* Document *
•••
The foodshare is on a hill above St Ives harbour, where an end of terrace house will cost you £2 million and you might see a pale blue Lamborghini on the road in a poor imitation of Monte Carlo. Half a million day-trippers come in summer, and half of them stay over, but they aren’t here now. Old St Ives is empty, the church is locked, and the windows of the cottages are dark.
Those who use the foodshare live at the top of the hill in the Penbeagle estate. It is run by the St Ives Community Orchard inside the St Ives Rugby Club, which donated their premises for free. They collect waste food from local supermarkets and give it away, so it doesn’t go into landfill. Unlike foodbanks, of which there are many in Cornwall, you do not need a referral from an agency, which will take your testimony and, if you are judged worthy, issue a chit. You just show up.
•••
* Raw data *
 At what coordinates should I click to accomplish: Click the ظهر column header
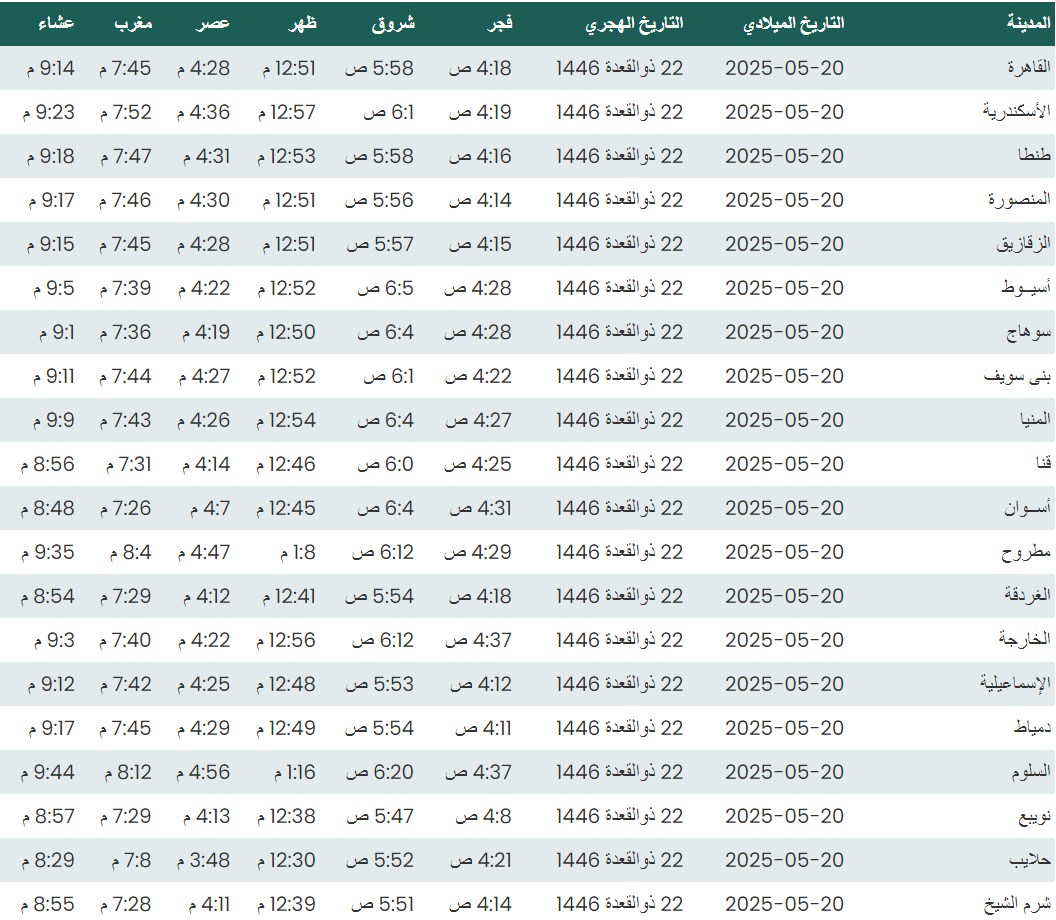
•••
* Instructions to follow *
Return, word for word, the portion of the passage on the St Ives foodshare starting at "Those who use" and ending at "just show up.".

* Solution to the exercise *
Those who use the foodshare live at the top of the hill in the Penbeagle estate. It is run by the St Ives Community Orchard inside the St Ives Rugby Club, which donated their premises for free. They collect waste food from local supermarkets and give it away, so it doesn’t go into landfill. Unlike foodbanks, of which there are many in Cornwall, you do not need a referral from an agency, which will take your testimony and, if you are judged worthy, issue a chit. You just show up.